(SUPPLIED RECORDS)

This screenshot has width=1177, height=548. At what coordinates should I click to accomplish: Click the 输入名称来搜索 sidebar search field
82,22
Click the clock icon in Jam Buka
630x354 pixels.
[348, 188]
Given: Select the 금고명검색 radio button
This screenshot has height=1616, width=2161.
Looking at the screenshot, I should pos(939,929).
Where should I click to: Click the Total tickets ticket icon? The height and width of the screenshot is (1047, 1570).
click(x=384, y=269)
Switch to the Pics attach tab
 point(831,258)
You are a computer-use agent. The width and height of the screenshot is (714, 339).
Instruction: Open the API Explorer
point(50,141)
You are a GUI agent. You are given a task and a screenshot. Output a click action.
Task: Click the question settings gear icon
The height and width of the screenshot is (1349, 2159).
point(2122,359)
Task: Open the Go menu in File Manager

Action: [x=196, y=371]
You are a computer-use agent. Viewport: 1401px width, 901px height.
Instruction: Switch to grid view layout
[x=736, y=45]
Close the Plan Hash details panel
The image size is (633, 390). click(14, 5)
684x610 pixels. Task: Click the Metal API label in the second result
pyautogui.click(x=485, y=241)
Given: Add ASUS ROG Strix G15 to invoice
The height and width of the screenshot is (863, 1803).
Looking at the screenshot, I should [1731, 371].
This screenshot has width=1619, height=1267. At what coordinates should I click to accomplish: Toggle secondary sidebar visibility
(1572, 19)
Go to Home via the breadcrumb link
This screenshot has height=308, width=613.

(End SUPPLIED RECORDS)

WHAT TO DO:
Word for word, restate the entries that appear above.

WORKED SOLUTION:
This screenshot has width=1177, height=548. At what coordinates should I click to accomplish: Click the 输入名称来搜索 sidebar search field
82,22
Click the clock icon in Jam Buka
630x354 pixels.
[348, 188]
Given: Select the 금고명검색 radio button
This screenshot has height=1616, width=2161.
Looking at the screenshot, I should pos(939,929).
Where should I click to: Click the Total tickets ticket icon? The height and width of the screenshot is (1047, 1570).
click(x=384, y=269)
Switch to the Pics attach tab
 point(831,258)
You are a computer-use agent. The width and height of the screenshot is (714, 339).
Instruction: Open the API Explorer
point(50,141)
You are a GUI agent. You are given a task and a screenshot. Output a click action.
Task: Click the question settings gear icon
The height and width of the screenshot is (1349, 2159).
point(2122,359)
Task: Open the Go menu in File Manager

Action: [x=196, y=371]
You are a computer-use agent. Viewport: 1401px width, 901px height.
Instruction: Switch to grid view layout
[x=736, y=45]
Close the Plan Hash details panel
The image size is (633, 390). click(14, 5)
684x610 pixels. Task: Click the Metal API label in the second result
pyautogui.click(x=485, y=241)
Given: Add ASUS ROG Strix G15 to invoice
The height and width of the screenshot is (863, 1803).
Looking at the screenshot, I should [1731, 371].
This screenshot has width=1619, height=1267. At what coordinates should I click to accomplish: Toggle secondary sidebar visibility
(1572, 19)
Go to Home via the breadcrumb link
This screenshot has height=308, width=613.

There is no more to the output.